The daily driver
The mail order arrived on Monday with the box containing Raspberry Pi 5 + official power adapter, the official active cooler, and a micro-HDMI adapter. Assembly was straightforward. Next up was software.
The Raspberry Pi OS Desktop also comes pre-installed with Chromium browser and Evince document viewer, which are both excellent. I also installed Gimp and considered installing Inkscape.
It’s been running for days now, and needs some ventilation — to prevent increase in board temperature. The portability of this Pi I can get used to. There is also Connect as a service, which is interesting. The backup is as simple as copying the entire volume to an external one via the SD Card Copier, which has no trouble doing it from M.2 SSD to an external SSD either.

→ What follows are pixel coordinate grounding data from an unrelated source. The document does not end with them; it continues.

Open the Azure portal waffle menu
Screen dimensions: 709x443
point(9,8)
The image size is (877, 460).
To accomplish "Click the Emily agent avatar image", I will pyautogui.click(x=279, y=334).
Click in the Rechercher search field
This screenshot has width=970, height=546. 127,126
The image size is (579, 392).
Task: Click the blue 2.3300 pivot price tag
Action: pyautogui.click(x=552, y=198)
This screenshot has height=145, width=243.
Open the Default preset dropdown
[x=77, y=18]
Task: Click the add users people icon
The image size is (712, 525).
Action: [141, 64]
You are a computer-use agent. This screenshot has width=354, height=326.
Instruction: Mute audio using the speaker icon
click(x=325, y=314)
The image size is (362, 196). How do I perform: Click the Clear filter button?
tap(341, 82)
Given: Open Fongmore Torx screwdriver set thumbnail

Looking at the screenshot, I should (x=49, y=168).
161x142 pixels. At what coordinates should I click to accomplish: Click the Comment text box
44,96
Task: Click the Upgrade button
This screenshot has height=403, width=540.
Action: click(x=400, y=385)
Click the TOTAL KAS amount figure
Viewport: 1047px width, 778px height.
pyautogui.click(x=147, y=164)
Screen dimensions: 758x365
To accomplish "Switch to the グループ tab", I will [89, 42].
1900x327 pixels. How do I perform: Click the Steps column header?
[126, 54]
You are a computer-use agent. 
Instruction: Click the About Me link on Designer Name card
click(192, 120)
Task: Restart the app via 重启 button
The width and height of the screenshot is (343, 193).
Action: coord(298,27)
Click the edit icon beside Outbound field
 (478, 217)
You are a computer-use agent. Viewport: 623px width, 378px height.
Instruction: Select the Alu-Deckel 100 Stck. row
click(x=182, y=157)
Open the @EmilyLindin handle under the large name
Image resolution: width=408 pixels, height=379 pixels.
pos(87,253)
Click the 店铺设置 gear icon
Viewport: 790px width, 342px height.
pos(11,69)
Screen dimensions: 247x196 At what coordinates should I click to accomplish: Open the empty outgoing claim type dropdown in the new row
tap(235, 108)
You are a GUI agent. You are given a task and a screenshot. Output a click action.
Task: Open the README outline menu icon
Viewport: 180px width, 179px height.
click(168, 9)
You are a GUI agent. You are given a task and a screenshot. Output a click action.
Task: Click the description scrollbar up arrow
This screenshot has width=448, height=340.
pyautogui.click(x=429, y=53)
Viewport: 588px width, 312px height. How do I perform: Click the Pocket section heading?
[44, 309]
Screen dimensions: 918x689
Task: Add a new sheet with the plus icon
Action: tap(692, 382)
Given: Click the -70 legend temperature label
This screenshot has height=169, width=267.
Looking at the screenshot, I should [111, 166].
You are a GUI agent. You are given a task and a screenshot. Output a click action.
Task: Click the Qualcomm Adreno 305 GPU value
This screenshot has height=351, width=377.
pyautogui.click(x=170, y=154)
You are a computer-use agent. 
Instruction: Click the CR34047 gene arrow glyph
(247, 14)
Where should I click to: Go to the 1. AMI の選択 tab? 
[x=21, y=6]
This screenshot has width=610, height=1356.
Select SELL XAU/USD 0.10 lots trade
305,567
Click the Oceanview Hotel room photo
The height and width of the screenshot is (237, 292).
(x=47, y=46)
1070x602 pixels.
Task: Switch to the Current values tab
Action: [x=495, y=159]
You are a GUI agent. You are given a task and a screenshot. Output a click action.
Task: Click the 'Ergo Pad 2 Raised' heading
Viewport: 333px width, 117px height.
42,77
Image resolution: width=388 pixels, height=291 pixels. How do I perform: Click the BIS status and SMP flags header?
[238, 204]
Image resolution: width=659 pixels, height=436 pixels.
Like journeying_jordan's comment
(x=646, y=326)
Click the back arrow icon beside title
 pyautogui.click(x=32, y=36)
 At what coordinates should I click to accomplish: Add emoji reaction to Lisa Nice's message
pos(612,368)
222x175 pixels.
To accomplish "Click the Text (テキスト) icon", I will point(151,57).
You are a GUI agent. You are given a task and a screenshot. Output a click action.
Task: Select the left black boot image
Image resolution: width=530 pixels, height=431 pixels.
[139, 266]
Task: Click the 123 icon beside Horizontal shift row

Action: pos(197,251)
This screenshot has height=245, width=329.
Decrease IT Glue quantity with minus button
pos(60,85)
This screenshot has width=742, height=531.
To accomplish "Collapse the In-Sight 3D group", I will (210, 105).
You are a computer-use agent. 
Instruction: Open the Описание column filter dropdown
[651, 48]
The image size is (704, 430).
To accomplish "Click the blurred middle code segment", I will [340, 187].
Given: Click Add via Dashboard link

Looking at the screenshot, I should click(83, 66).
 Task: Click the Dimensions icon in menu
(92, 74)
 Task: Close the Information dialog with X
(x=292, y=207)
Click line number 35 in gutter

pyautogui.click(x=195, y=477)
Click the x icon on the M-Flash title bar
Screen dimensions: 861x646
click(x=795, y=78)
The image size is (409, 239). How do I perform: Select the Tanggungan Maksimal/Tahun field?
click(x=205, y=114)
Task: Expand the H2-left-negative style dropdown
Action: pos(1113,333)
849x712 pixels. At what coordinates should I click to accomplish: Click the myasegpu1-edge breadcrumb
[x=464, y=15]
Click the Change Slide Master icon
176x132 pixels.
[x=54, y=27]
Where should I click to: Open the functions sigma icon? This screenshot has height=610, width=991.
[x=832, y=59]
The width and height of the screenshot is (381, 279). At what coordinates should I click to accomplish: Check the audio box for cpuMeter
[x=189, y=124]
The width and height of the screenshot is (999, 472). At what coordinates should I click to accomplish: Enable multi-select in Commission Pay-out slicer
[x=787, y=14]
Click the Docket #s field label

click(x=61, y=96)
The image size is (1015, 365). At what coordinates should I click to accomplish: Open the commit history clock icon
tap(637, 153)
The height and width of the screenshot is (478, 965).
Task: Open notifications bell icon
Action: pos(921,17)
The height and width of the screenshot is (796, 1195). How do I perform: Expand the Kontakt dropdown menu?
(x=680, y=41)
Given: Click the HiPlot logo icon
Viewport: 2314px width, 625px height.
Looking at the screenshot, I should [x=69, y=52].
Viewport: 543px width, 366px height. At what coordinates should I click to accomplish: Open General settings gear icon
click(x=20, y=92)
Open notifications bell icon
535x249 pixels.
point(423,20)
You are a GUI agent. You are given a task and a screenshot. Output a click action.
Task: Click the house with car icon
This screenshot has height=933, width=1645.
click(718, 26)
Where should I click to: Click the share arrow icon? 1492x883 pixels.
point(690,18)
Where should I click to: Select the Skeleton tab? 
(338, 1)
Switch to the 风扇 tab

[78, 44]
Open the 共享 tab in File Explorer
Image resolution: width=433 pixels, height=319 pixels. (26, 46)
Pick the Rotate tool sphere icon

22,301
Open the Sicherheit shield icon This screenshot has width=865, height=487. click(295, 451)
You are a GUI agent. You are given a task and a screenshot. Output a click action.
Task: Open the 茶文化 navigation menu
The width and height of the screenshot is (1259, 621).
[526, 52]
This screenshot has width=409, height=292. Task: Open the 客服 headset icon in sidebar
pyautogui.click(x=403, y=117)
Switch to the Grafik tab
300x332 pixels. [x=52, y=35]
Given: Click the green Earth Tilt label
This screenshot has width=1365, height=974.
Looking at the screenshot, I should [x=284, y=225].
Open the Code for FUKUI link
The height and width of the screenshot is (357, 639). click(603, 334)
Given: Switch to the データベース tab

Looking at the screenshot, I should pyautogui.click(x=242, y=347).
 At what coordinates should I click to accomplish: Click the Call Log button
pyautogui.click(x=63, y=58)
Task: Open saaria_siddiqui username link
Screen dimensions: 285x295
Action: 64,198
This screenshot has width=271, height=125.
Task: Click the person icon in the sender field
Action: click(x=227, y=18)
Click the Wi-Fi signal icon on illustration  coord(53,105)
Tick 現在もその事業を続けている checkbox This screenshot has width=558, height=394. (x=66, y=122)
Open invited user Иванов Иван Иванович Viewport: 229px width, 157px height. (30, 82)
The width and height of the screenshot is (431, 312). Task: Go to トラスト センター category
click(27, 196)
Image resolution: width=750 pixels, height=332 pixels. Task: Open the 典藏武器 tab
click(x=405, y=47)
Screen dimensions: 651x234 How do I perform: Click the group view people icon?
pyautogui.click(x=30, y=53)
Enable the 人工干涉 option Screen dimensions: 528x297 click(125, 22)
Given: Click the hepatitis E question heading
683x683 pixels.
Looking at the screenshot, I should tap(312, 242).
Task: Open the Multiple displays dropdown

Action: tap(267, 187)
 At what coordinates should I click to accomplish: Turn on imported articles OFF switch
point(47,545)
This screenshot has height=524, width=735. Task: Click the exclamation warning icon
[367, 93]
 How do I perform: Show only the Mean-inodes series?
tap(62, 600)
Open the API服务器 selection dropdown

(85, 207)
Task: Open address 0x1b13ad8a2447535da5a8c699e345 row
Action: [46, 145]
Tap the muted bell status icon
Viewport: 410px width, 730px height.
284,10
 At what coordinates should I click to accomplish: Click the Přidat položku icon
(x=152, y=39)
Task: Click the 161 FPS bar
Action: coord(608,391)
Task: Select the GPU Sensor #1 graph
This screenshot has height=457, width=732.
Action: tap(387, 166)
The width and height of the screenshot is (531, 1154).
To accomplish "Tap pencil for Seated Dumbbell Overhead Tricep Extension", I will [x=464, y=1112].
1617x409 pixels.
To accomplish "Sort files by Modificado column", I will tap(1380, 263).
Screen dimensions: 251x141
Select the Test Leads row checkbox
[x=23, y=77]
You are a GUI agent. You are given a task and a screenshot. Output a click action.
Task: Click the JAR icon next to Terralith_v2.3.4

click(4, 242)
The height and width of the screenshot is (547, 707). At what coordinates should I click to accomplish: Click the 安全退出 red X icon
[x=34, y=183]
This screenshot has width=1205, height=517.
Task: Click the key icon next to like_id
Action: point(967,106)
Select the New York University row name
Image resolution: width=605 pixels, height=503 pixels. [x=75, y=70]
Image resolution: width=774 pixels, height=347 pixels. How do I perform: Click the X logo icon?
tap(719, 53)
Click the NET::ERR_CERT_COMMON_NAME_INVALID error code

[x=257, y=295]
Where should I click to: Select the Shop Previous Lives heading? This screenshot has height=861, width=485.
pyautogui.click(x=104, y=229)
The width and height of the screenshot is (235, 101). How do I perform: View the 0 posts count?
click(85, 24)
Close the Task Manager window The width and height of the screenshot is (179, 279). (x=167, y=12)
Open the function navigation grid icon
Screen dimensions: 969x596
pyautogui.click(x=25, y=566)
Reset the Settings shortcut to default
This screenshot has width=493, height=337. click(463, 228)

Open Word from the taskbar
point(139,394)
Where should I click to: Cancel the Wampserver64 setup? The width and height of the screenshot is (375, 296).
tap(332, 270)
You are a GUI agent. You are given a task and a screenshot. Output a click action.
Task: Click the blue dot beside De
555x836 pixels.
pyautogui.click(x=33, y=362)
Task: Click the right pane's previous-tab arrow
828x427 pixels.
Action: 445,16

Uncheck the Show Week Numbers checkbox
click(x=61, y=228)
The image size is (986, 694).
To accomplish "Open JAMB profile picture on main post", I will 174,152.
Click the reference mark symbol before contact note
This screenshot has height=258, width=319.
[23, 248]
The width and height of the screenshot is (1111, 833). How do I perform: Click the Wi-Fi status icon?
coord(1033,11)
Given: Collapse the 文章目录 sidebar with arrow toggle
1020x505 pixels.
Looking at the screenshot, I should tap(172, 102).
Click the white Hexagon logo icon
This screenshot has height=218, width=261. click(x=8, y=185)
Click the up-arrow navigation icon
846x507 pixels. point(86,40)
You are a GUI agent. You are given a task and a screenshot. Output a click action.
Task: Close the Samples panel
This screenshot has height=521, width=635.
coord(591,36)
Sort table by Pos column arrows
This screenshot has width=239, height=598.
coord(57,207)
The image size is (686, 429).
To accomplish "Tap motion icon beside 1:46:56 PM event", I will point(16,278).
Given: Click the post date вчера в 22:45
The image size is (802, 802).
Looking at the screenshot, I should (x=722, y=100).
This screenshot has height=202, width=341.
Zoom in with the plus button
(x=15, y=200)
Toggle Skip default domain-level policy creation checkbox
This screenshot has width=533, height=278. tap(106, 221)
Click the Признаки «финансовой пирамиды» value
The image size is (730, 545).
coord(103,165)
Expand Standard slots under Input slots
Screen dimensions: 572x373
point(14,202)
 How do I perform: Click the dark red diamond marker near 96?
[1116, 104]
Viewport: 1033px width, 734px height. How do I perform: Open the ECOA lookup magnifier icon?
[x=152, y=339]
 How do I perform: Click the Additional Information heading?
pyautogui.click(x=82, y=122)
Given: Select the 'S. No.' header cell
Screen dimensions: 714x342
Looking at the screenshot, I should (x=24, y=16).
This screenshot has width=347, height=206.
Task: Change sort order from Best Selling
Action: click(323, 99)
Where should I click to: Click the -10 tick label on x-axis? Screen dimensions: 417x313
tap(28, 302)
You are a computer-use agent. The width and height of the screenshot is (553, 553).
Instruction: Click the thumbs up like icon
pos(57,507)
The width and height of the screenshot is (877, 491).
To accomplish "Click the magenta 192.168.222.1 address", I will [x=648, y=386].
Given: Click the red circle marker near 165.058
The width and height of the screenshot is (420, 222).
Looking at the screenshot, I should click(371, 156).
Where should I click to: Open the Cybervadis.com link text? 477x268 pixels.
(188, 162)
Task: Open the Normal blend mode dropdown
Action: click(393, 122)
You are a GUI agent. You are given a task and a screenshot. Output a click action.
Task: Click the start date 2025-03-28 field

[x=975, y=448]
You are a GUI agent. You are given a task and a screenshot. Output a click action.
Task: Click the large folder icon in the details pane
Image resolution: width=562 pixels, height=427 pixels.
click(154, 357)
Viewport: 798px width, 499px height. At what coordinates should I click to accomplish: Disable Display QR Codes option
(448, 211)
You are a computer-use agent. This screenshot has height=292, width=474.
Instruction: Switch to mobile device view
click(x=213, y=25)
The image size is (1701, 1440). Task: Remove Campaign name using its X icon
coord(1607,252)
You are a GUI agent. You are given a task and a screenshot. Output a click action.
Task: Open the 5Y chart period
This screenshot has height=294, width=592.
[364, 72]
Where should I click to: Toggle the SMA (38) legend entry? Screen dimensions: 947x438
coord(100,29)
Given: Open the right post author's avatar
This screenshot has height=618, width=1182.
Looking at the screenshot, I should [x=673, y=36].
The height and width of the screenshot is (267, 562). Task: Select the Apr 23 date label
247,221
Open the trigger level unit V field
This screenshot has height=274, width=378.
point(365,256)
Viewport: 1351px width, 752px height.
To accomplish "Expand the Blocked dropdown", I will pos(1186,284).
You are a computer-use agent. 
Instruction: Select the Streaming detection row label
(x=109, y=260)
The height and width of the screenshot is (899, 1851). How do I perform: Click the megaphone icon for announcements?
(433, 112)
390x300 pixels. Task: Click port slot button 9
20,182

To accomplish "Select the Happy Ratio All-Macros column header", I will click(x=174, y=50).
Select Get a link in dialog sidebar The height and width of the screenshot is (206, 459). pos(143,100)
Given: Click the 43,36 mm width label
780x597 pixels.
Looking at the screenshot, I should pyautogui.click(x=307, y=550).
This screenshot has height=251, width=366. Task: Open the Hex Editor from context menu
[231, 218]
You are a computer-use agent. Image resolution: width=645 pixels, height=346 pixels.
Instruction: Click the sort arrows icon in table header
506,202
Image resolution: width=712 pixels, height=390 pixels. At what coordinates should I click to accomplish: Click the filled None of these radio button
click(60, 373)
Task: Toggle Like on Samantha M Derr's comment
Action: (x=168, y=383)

It is refreshing to have a simple, minimalist, usable interface without fluff, walled garden annoyances, with the freedom to setup, install, and have a system that is just sufficient and nothing more.1
Custom keyboard shortcuts
There are a bunch of defaults in labwc, which Raspberry Pi OS adopted late last year, and it took me a while to figure this out, and on how to add custom keyboard shortcuts for some basic things like starting an application, e.g., Chromium with, say, CtrlAlt c , and lock screen with, say, CtrlAlt l . (A couple of defaults I use the most is the window snapping to either left, right, or full screen. These can be done with Meta←, Meta→, or Metaa; where Meta is either Win or Cmd key depending on the keyboard.) Add the keyboard section and key binds to $HOME/.config/labwc/rc.xml within the openbox_config open and close tags. (Ensure they do not clash with the defaults.)
<?xml version="1.0"?>
<openbox_config xmlns="http://openbox.org/3.4/rc">
<!-- pre-populated defaults here (leave'em alone) -->
<keyboard>
<!-- Launch Chromium -->
<keybind key="C-A-c">
<action name="Execute" command="chromium"/>
</keybind>
<!-- Launch File Explorer -->
<keybind key="W-e">
<action name="Execute" command="pcmanfm"/>
</keybind>
<!-- Lock screen -->
<keybind key="C-A-l">
<action name="Execute" command="dm-tool lock"/>
</keybind>
</keyboard>
</openbox_config>
If this file is edited, then it should be followed-up by running the following for the settings to reload.
labwc --reconfigure
Update (2025-03): I heard ATP.fm complaining about the state of MacOS’s UI in their episode this week. So I am not alone in this after all. The excess padding, the big radii of window corners, the oddities of controls, the overzealous security, along with a large portion of the little SSD locked-up for system software is all annoying! In contrast, when I fire up Pi, it feels like sanity.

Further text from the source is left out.